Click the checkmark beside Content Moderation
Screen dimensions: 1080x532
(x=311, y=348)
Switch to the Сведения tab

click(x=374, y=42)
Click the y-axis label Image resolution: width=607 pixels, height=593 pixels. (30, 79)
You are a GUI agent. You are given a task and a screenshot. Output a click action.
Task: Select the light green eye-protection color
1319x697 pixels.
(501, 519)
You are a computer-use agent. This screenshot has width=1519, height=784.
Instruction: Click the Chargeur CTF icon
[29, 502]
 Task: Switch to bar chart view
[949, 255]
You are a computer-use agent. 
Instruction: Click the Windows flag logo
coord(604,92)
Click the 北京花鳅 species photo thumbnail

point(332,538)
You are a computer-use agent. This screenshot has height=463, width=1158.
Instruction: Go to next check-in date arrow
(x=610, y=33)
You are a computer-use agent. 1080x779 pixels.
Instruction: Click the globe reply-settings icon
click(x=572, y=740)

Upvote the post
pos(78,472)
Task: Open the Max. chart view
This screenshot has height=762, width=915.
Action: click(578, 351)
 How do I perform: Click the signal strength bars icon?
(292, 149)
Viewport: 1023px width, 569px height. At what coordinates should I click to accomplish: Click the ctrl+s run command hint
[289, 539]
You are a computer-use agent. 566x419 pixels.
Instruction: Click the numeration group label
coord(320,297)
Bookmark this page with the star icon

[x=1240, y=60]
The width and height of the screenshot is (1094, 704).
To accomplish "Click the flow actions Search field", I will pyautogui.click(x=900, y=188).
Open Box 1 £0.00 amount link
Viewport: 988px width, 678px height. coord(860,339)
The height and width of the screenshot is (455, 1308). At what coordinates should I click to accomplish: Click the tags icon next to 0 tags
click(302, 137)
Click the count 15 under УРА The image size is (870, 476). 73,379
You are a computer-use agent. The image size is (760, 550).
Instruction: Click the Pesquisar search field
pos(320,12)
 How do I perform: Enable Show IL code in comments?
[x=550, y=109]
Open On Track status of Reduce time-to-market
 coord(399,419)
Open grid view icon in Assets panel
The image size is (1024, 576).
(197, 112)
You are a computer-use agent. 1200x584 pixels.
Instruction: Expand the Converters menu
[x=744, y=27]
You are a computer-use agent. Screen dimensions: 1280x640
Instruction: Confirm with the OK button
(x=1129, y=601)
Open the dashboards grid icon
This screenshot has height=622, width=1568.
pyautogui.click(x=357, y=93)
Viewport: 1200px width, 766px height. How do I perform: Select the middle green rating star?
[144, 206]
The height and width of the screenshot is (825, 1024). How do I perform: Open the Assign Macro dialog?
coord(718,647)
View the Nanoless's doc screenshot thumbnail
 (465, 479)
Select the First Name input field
_ _ _
What to do: Output every record above exactly as it appears.

Completed task:
Click the checkmark beside Content Moderation
Screen dimensions: 1080x532
(x=311, y=348)
Switch to the Сведения tab

click(x=374, y=42)
Click the y-axis label Image resolution: width=607 pixels, height=593 pixels. (30, 79)
You are a GUI agent. You are given a task and a screenshot. Output a click action.
Task: Select the light green eye-protection color
1319x697 pixels.
(501, 519)
You are a computer-use agent. This screenshot has width=1519, height=784.
Instruction: Click the Chargeur CTF icon
[29, 502]
 Task: Switch to bar chart view
[949, 255]
You are a computer-use agent. 
Instruction: Click the Windows flag logo
coord(604,92)
Click the 北京花鳅 species photo thumbnail

point(332,538)
You are a computer-use agent. This screenshot has height=463, width=1158.
Instruction: Go to next check-in date arrow
(x=610, y=33)
You are a computer-use agent. 1080x779 pixels.
Instruction: Click the globe reply-settings icon
click(x=572, y=740)

Upvote the post
pos(78,472)
Task: Open the Max. chart view
This screenshot has height=762, width=915.
Action: click(578, 351)
 How do I perform: Click the signal strength bars icon?
(292, 149)
Viewport: 1023px width, 569px height. At what coordinates should I click to accomplish: Click the ctrl+s run command hint
[289, 539]
You are a computer-use agent. 566x419 pixels.
Instruction: Click the numeration group label
coord(320,297)
Bookmark this page with the star icon

[x=1240, y=60]
The width and height of the screenshot is (1094, 704).
To accomplish "Click the flow actions Search field", I will pyautogui.click(x=900, y=188).
Open Box 1 £0.00 amount link
Viewport: 988px width, 678px height. coord(860,339)
The height and width of the screenshot is (455, 1308). At what coordinates should I click to accomplish: Click the tags icon next to 0 tags
click(302, 137)
Click the count 15 under УРА The image size is (870, 476). 73,379
You are a computer-use agent. The image size is (760, 550).
Instruction: Click the Pesquisar search field
pos(320,12)
 How do I perform: Enable Show IL code in comments?
[x=550, y=109]
Open On Track status of Reduce time-to-market
 coord(399,419)
Open grid view icon in Assets panel
The image size is (1024, 576).
(197, 112)
You are a computer-use agent. 1200x584 pixels.
Instruction: Expand the Converters menu
[x=744, y=27]
You are a computer-use agent. Screen dimensions: 1280x640
Instruction: Confirm with the OK button
(x=1129, y=601)
Open the dashboards grid icon
This screenshot has height=622, width=1568.
pyautogui.click(x=357, y=93)
Viewport: 1200px width, 766px height. How do I perform: Select the middle green rating star?
[144, 206]
The height and width of the screenshot is (825, 1024). How do I perform: Open the Assign Macro dialog?
coord(718,647)
View the Nanoless's doc screenshot thumbnail
 (465, 479)
Select the First Name input field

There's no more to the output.